▶ [Texte à lire]
Canan Kaftancıoğlu, 47 ans, comparaît ce 18 juillet pour avoir critiqué le président turc sur les réseaux sociaux. Elle pourrait écoper d’une peine de dix-sept ans d’emprisonnement.
Quand on lui demande pourquoi ce procès à son encontre, Canan Kaftancıoğlu répond : « Parce qu’il a perdu et que nous avons gagné. »[1]
« Il », c’est Recep Tayyip Erdoğan, le chef de l’État turc ; « nous », c’est le Parti républicain du peuple (CHP), le principal parti d’opposition, qui a remporté la mairie d’Istanbul le 23 juin. (...)
Celle qui est considérée comme l’architecte, la cheville ouvrière de cette victoire ajoute : « Parce que je suis une femme, et que le chauvin mâle a peur des femmes. » (...)
De tous les combats
« Une femme courageuse », disent d’elle toutes les personnes qui l’ont approchée : Canan Kaftancıoğlu est un étrange mélange de réserve et de franc-parler. N’est-ce d’ailleurs pas cette façon d’appeler un chat un chat qui lui vaut de comparaitre le 18 juillet ? Poursuivie pour une série de tweets, elle encourt jusqu’à dix-sept ans de prison.

▶ [Extraits de données]
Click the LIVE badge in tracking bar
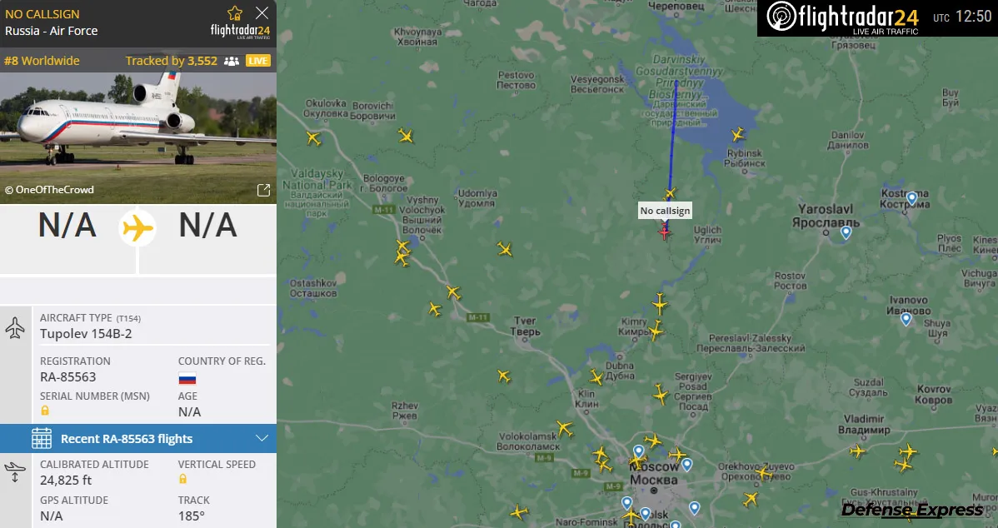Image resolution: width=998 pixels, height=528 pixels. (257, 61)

...

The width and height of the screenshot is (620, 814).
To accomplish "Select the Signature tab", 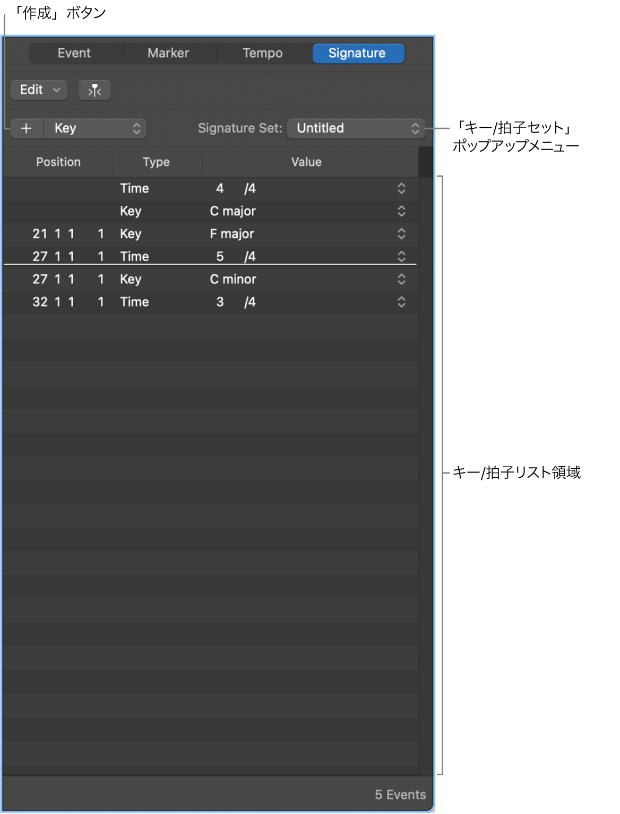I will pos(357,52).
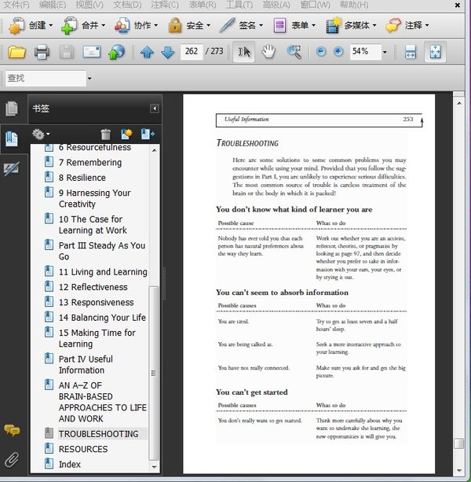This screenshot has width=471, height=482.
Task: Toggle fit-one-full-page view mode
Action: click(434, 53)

▶ [Tâche demandée]
D'après le texte sur Canan Kaftancıoğlu, quel parti a remporté la mairie d'Istanbul le 23 juin ?

▶ [Réponse à l'exercice]
Le Parti républicain du peuple (CHP), principal parti d'opposition.